Please copy the data from the line containing "At what coordinates" down to the line containing "point(283,637)", both lines included and the request text kept, and offset each coordinate in the answers by adding 61. Leave out the pictures.

RECORDS TO USE:

+ + + + + + +

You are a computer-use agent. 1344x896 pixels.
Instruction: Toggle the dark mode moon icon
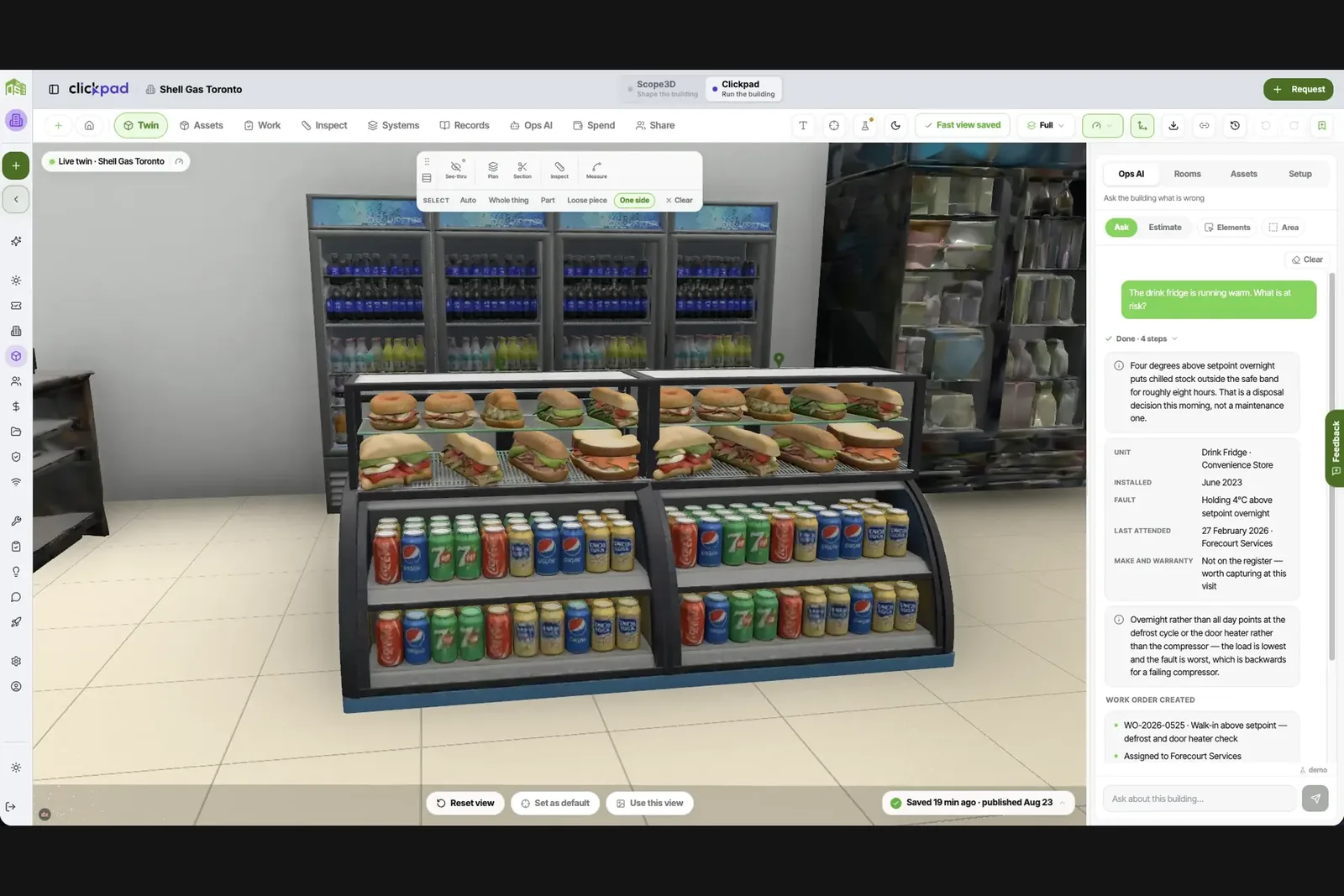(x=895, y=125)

+ + + + + + +

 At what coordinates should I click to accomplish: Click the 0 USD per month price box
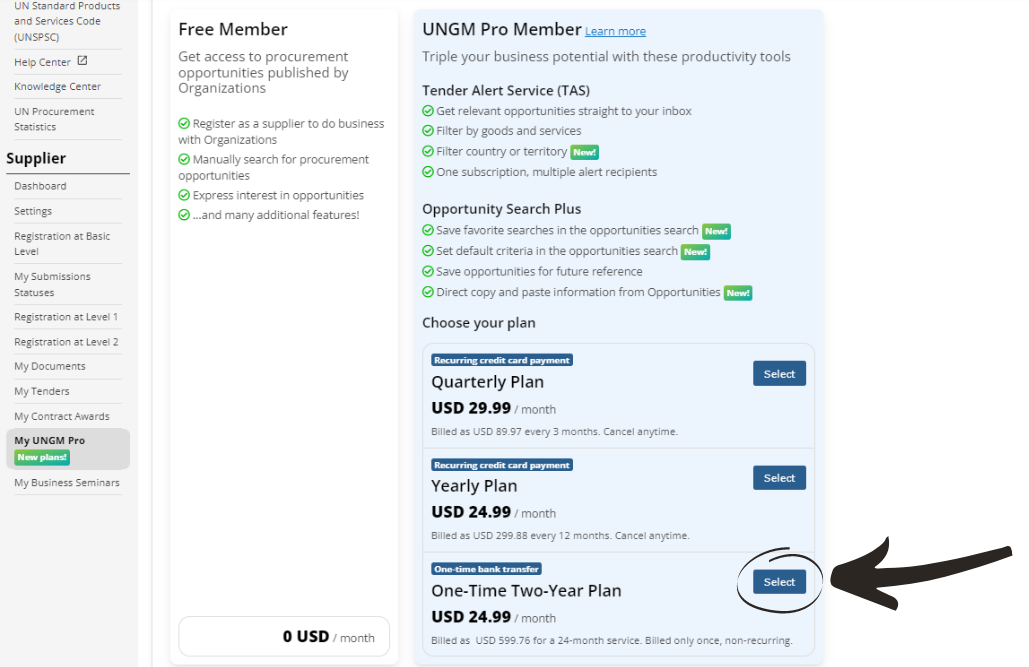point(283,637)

+ + + + + + +

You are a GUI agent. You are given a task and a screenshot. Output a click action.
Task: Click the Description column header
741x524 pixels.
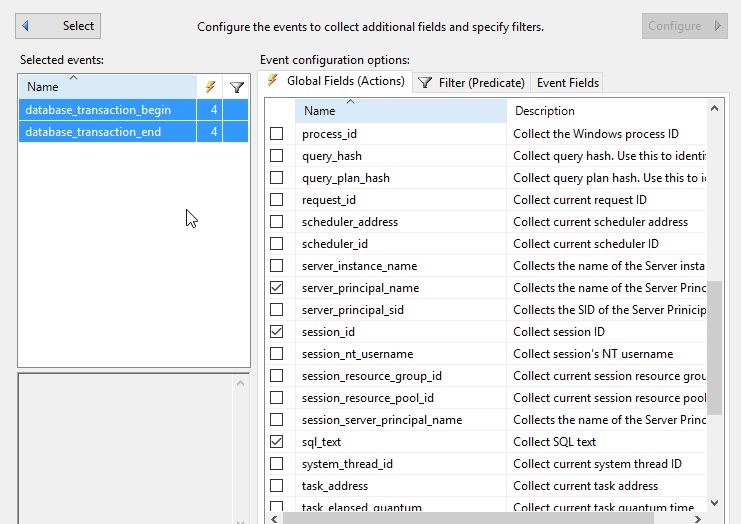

+ + + + + + +

ANSWER:
 At what coordinates should I click to accomplish: Click the 0 USD per month price box
point(344,698)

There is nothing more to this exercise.